The greatest encouragement I want to offer you, my friend who is walking through a season of transition, is this: Don't neglect reading your Bible just because your home is torn apart or your to-do list is long. Don't put your feelings before the facts of God's unfailing, unchanging Word. It is your lifeline, it is your stability, it is your comfort. No matter where you live, no matter how messy your home becomes, and no matter how you feel each morning—His Word will not disappoint or fail you. Your life may look different than you expected, and your worldly comforts may be gone for a season, but His Word will sustain you and give you exactly what you need each day.
Jesus Christ is your Stability in seasons of transition. Keep Him first, for He will not let your world crumble, nor will He allow these packing boxes to overwhelm you. As a matter of fact, He will give you more than you could ever hope for: peace.
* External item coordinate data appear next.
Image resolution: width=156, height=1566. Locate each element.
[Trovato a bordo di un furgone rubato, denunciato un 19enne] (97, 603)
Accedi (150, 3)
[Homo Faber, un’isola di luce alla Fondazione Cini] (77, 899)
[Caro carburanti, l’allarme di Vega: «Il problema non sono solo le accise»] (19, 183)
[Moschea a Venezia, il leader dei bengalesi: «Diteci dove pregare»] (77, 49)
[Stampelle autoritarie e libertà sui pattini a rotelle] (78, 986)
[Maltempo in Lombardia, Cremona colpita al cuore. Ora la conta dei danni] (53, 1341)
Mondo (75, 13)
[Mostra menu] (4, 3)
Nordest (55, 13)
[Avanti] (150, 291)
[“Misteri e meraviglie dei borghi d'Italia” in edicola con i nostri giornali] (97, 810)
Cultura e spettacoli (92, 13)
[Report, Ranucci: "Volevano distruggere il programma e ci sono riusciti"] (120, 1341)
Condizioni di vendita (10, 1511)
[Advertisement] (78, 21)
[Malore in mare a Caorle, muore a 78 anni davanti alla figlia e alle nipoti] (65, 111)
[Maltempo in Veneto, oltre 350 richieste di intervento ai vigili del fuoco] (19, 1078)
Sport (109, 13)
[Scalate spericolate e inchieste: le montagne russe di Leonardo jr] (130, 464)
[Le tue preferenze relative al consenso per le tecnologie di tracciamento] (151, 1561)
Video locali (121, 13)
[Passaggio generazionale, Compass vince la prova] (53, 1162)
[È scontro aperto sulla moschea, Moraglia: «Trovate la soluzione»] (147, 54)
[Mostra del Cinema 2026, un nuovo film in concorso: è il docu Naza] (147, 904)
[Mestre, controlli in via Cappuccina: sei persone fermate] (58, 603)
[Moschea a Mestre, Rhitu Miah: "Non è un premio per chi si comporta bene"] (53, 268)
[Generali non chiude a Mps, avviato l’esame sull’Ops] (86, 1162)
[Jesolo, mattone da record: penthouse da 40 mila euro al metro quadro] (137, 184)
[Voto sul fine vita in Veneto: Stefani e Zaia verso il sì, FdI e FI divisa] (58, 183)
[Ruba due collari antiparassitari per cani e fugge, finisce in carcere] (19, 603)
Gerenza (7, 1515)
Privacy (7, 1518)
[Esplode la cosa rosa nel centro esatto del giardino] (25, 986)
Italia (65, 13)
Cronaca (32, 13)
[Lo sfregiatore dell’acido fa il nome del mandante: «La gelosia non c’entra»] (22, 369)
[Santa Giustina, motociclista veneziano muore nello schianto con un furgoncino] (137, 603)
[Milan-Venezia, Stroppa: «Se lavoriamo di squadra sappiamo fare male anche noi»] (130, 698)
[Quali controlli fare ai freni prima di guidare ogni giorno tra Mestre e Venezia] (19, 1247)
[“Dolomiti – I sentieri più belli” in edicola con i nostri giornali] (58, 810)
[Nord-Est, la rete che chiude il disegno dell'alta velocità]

I’m so excited for you, friend!! Love hearing about what’s upcoming for the Saffleses! My brother is in Atlanta and I was just there visiting him in early October- such a fun city! Next time I’m there I’ll holler at you! 🙂
Happy for you! Sorry I never got to meet you while you were here in Knoxville. I can totally relate to this post, we moved a little over a month ago. We’re still trying to get settled. Just since we moved here my oldest son and his wife moved and my second son left for Army basic training. It has been a whirlwind but my time with Jesus has been so precious to me. I can definitely see a difference in the move this time and previous moves. There’s been more of a peace and calm in the midst of the chaos, even with 5 more children still at home. God is so good and faithful. He’s taught me so much and I love him so! Thank you for all that you do to minister and share. You’ve helped me grow. God bless you!! Safe and peaceful travels.
Thank you…
After a long season of happy and not so happy things happening i am in the middle of transition. Moving with no real certainty in sight I have felt that this year 2018 is about change, trust and identity and for someone who thrives in order and organisation transition is hard. The ground feels like it moving, while we move house, nothing feels certain. But your words spoke truth to me on basing my trust in gods unfailing, unchanging word, above my feelings that change more than the seasons.
Thank you, this article gave me a needed reminder of gods faithfulness in every season, especially when you are in transition and it feels like you aren’t in a season at all.
x
Thank you for this. I am transitioning from 6 years in Bolivia as a missionary to life back in the States… I relate with so many things you said. Thank you for the powerful truths you shared.